Thursday, 2 June 2011

In The Woods by Tana French

I seem to be reading more crime fiction lately; not necessarily a bad thing. The genre relies heavily on strong plot and characterisation, tools of writing that always bear further study. There’s often a lot of booze as well...


French’s debut is written through the eyes of Dublin DI Rob Ryan, a man who admits at the start of the book that he tells lies, a man who is also falling apart under the weight of his own past. More than partial to drinking solitary vodka, he keeps a private stash in his room:

I poured myself a drink – I keep a bottle of vodka and one of tonic behind my books...

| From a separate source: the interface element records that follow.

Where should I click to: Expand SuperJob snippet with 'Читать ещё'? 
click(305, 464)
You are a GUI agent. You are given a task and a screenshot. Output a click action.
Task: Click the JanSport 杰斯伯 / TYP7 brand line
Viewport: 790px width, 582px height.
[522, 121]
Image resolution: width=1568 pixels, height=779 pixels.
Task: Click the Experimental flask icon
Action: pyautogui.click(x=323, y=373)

Working on a case involving a murdered child, Ryan is getting too close for comfort to his detective partner, Cassie Maddox, and when it transpires that the body has been found in the same wood where two of his childhood friends disappeared over twenty years before, he finally loses his grip on reality. After nearly punching a suspect during an interview, he decides that the best thing to do is get drunk.

I got drunk that night, banjoed drunk, drunker than I’d been in about fifteen years. I spent half the night sitting on the bathroom floor, staring glassily at the toilet and wishing I could just throw up and get it over with. The edges of my vision pulsed sickeningly with every heartbeat, and the shadows in the corners flicked and throbbed and contorted themselves into spiky, nasty little crawling things that were gone in the next blink. Finally I realised that, while the nausea showed now signs of getting better, it probably wasn’t going to get any worse. I staggered into my room and fell asleep on the covers without taking off my clothes.

It goes downhill from here for Ryan and his subsequent flashback in the woods brings about a near breakdown. He finishes the book in professional and personal torment and the bottle seems to be his only friend:

I....locked myself in my room and drank vodka, slowly and purposefully, until four in the morning.

French’s characters are the strongest part of the book, and in Rob Ryan she gives us a palpable examination of a troubled soul.